任务要求 =
将下面的所有行改写成一个 JSON 字符串列表，每行对应一个字符串，空行不计入。

可见目标定位数据:
%%

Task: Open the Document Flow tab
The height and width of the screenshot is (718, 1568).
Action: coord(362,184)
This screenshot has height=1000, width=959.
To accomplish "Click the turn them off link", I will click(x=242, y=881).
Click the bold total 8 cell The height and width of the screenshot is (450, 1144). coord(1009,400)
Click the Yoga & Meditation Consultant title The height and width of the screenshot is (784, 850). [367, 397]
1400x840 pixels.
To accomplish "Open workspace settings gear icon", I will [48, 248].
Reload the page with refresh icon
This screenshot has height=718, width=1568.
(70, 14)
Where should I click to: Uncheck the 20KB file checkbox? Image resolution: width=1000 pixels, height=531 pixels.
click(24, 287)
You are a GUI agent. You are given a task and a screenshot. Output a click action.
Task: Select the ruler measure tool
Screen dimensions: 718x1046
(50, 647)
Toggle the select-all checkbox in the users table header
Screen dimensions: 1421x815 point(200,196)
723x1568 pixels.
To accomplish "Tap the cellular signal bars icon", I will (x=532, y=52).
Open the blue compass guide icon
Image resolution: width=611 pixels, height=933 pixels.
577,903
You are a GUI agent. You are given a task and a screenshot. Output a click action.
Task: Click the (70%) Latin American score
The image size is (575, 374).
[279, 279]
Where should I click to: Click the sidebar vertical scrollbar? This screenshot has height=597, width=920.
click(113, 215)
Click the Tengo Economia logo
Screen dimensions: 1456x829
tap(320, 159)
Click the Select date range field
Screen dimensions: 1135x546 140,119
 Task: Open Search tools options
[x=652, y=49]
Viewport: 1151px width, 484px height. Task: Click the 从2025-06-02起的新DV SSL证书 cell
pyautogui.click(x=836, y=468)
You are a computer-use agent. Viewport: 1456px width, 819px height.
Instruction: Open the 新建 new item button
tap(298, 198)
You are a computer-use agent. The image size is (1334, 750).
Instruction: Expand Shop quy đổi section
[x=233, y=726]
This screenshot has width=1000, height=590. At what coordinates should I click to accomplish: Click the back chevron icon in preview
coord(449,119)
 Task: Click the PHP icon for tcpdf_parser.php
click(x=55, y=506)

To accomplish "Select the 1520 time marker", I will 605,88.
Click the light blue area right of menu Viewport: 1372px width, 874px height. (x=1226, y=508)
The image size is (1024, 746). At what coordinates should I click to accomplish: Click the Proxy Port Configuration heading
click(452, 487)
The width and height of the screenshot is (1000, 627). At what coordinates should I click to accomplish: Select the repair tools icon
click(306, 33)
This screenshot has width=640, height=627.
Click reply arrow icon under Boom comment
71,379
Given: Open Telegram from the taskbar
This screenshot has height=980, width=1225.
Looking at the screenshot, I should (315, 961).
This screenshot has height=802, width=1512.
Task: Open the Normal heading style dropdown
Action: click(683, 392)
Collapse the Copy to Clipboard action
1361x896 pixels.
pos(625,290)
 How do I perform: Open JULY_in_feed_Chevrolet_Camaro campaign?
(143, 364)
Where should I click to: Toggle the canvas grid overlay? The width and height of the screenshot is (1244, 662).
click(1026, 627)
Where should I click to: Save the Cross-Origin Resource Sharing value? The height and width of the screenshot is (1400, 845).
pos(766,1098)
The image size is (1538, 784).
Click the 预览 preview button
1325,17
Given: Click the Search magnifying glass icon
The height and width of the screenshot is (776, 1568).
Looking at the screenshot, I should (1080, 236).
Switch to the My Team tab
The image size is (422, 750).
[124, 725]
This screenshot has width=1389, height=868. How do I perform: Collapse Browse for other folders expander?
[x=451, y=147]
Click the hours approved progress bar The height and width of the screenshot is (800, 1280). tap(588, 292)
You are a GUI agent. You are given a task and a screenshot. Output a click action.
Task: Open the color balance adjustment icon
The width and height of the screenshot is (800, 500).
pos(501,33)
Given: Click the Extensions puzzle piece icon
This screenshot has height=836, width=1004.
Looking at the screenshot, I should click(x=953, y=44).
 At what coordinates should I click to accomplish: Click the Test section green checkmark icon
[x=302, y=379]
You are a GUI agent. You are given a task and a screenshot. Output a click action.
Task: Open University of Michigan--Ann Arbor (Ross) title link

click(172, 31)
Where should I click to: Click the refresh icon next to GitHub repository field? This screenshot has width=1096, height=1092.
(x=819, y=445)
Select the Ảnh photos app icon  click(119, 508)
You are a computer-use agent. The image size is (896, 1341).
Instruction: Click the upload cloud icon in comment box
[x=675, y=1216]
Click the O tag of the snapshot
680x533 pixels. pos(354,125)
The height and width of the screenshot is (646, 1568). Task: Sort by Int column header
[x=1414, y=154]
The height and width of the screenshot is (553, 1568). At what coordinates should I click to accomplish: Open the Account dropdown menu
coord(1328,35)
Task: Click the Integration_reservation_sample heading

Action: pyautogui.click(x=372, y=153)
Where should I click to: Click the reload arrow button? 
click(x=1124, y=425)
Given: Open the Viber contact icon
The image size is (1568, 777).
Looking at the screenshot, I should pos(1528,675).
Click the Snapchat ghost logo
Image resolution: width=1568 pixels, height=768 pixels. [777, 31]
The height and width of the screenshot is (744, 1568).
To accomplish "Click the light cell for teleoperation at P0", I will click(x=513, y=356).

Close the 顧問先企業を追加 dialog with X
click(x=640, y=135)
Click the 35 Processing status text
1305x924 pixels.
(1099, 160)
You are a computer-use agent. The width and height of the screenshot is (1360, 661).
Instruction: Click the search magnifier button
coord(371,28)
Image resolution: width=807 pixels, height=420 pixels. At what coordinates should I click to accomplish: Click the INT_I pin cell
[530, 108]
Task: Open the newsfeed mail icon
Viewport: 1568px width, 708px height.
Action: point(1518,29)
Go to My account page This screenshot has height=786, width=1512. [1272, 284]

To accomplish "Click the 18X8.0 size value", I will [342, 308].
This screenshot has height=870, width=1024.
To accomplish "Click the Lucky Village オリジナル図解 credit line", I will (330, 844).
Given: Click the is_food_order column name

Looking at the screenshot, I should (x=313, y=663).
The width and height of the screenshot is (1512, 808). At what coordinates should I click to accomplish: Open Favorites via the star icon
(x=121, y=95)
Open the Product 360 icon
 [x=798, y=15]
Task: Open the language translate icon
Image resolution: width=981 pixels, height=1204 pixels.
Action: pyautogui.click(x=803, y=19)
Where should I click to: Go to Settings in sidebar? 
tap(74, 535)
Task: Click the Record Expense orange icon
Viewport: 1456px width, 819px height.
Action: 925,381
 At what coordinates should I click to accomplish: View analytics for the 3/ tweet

%%

参考答案 =
[
  "Task: Open the Document Flow tab",
  "The height and width of the screenshot is (718, 1568).",
  "Action: coord(362,184)",
  "This screenshot has height=1000, width=959.",
  "To accomplish \"Click the turn them off link\", I will click(x=242, y=881).",
  "Click the bold total 8 cell The height and width of the screenshot is (450, 1144). coord(1009,400)",
  "Click the Yoga & Meditation Consultant title The height and width of the screenshot is (784, 850). [367, 397]",
  "1400x840 pixels.",
  "To accomplish \"Open workspace settings gear icon\", I will [48, 248].",
  "Reload the page with refresh icon",
  "This screenshot has height=718, width=1568.",
  "(70, 14)",
  "Where should I click to: Uncheck the 20KB file checkbox? Image resolution: width=1000 pixels, height=531 pixels.",
  "click(24, 287)",
  "You are a GUI agent. You are given a task and a screenshot. Output a click action.",
  "Task: Select the ruler measure tool",
  "Screen dimensions: 718x1046",
  "(50, 647)",
  "Toggle the select-all checkbox in the users table header",
  "Screen dimensions: 1421x815 point(200,196)",
  "723x1568 pixels.",
  "To accomplish \"Tap the cellular signal bars icon\", I will (x=532, y=52).",
  "Open the blue compass guide icon",
  "Image resolution: width=611 pixels, height=933 pixels.",
  "577,903",
  "You are a GUI agent. You are given a task and a screenshot. Output a click action.",
  "Task: Click the (70%) Latin American score",
  "The image size is (575, 374).",
  "[279, 279]",
  "Where should I click to: Click the sidebar vertical scrollbar? This screenshot has height=597, width=920.",
  "click(113, 215)",
  "Click the Tengo Economia logo",
  "Screen dimensions: 1456x829",
  "tap(320, 159)",
  "Click the Select date range field",
  "Screen dimensions: 1135x546 140,119",
  " Task: Open Search tools options",
  "[x=652, y=49]",
  "Viewport: 1151px width, 484px height. Task: Click the 从2025-06-02起的新DV SSL证书 cell",
  "pyautogui.click(x=836, y=468)",
  "You are a computer-use agent. Viewport: 1456px width, 819px height.",
  "Instruction: Open the 新建 new item button",
  "tap(298, 198)",
  "You are a computer-use agent. The image size is (1334, 750).",
  "Instruction: Expand Shop quy đổi section",
  "[x=233, y=726]",
  "This screenshot has width=1000, height=590. At what coordinates should I click to accomplish: Click the back chevron icon in preview",
  "coord(449,119)",
  " Task: Click the PHP icon for tcpdf_parser.php",
  "click(x=55, y=506)",
  "To accomplish \"Select the 1520 time marker\", I will 605,88.",
  "Click the light blue area right of menu Viewport: 1372px width, 874px height. (x=1226, y=508)",
  "The image size is (1024, 746). At what coordinates should I click to accomplish: Click the Proxy Port Configuration heading",
  "click(452, 487)",
  "The width and height of the screenshot is (1000, 627). At what coordinates should I click to accomplish: Select the repair tools icon",
  "click(306, 33)",
  "This screenshot has width=640, height=627.",
  "Click reply arrow icon under Boom comment",
  "71,379",
  "Given: Open Telegram from the taskbar",
  "This screenshot has height=980, width=1225.",
  "Looking at the screenshot, I should (315, 961).",
  "This screenshot has height=802, width=1512.",
  "Task: Open the Normal heading style dropdown",
  "Action: click(683, 392)",
  "Collapse the Copy to Clipboard action",
  "1361x896 pixels.",
  "pos(625,290)",
  " How do I perform: Open JULY_in_feed_Chevrolet_Camaro campaign?",
  "(143, 364)",
  "Where should I click to: Toggle the canvas grid overlay? The width and height of the screenshot is (1244, 662).",
  "click(1026, 627)",
  "Where should I click to: Save the Cross-Origin Resource Sharing value? The height and width of the screenshot is (1400, 845).",
  "pos(766,1098)",
  "The image size is (1538, 784).",
  "Click the 预览 preview button",
  "1325,17",
  "Given: Click the Search magnifying glass icon",
  "The height and width of the screenshot is (776, 1568).",
  "Looking at the screenshot, I should (1080, 236).",
  "Switch to the My Team tab",
  "The image size is (422, 750).",
  "[124, 725]",
  "This screenshot has width=1389, height=868. How do I perform: Collapse Browse for other folders expander?",
  "[x=451, y=147]",
  "Click the hours approved progress bar The height and width of the screenshot is (800, 1280). tap(588, 292)",
  "You are a GUI agent. You are given a task and a screenshot. Output a click action.",
  "Task: Open the color balance adjustment icon",
  "The width and height of the screenshot is (800, 500).",
  "pos(501,33)",
  "Given: Click the Extensions puzzle piece icon",
  "This screenshot has height=836, width=1004.",
  "Looking at the screenshot, I should click(x=953, y=44).",
  " At what coordinates should I click to accomplish: Click the Test section green checkmark icon",
  "[x=302, y=379]",
  "You are a GUI agent. You are given a task and a screenshot. Output a click action.",
  "Task: Open University of Michigan--Ann Arbor (Ross) title link",
  "click(172, 31)",
  "Where should I click to: Click the refresh icon next to GitHub repository field? This screenshot has width=1096, height=1092.",
  "(x=819, y=445)",
  "Select the Ảnh photos app icon  click(119, 508)",
  "You are a computer-use agent. The image size is (896, 1341).",
  "Instruction: Click the upload cloud icon in comment box",
  "[x=675, y=1216]",
  "Click the O tag of the snapshot",
  "680x533 pixels. pos(354,125)",
  "The height and width of the screenshot is (646, 1568). Task: Sort by Int column header",
  "[x=1414, y=154]",
  "The height and width of the screenshot is (553, 1568). At what coordinates should I click to accomplish: Open the Account dropdown menu",
  "coord(1328,35)",
  "Task: Click the Integration_reservation_sample heading",
  "Action: pyautogui.click(x=372, y=153)",
  "Where should I click to: Click the reload arrow button? ",
  "click(x=1124, y=425)",
  "Given: Open the Viber contact icon",
  "The image size is (1568, 777).",
  "Looking at the screenshot, I should pos(1528,675).",
  "Click the Snapchat ghost logo",
  "Image resolution: width=1568 pixels, height=768 pixels. [777, 31]",
  "The height and width of the screenshot is (744, 1568).",
  "To accomplish \"Click the light cell for teleoperation at P0\", I will click(x=513, y=356).",
  "Close the 顧問先企業を追加 dialog with X",
  "click(x=640, y=135)",
  "Click the 35 Processing status text",
  "1305x924 pixels.",
  "(1099, 160)",
  "You are a computer-use agent. The width and height of the screenshot is (1360, 661).",
  "Instruction: Click the search magnifier button",
  "coord(371,28)",
  "Image resolution: width=807 pixels, height=420 pixels. At what coordinates should I click to accomplish: Click the INT_I pin cell",
  "[530, 108]",
  "Task: Open the newsfeed mail icon",
  "Viewport: 1568px width, 708px height.",
  "Action: point(1518,29)",
  "Go to My account page This screenshot has height=786, width=1512. [1272, 284]",
  "To accomplish \"Click the 18X8.0 size value\", I will [342, 308].",
  "This screenshot has height=870, width=1024.",
  "To accomplish \"Click the Lucky Village オリジナル図解 credit line\", I will (330, 844).",
  "Given: Click the is_food_order column name",
  "Looking at the screenshot, I should (x=313, y=663).",
  "The width and height of the screenshot is (1512, 808). At what coordinates should I click to accomplish: Open Favorites via the star icon",
  "(x=121, y=95)",
  "Open the Product 360 icon",
  " [x=798, y=15]",
  "Task: Open the language translate icon",
  "Image resolution: width=981 pixels, height=1204 pixels.",
  "Action: pyautogui.click(x=803, y=19)",
  "Where should I click to: Go to Settings in sidebar? ",
  "tap(74, 535)",
  "Task: Click the Record Expense orange icon",
  "Viewport: 1456px width, 819px height.",
  "Action: 925,381",
  " At what coordinates should I click to accomplish: View analytics for the 3/ tweet"
]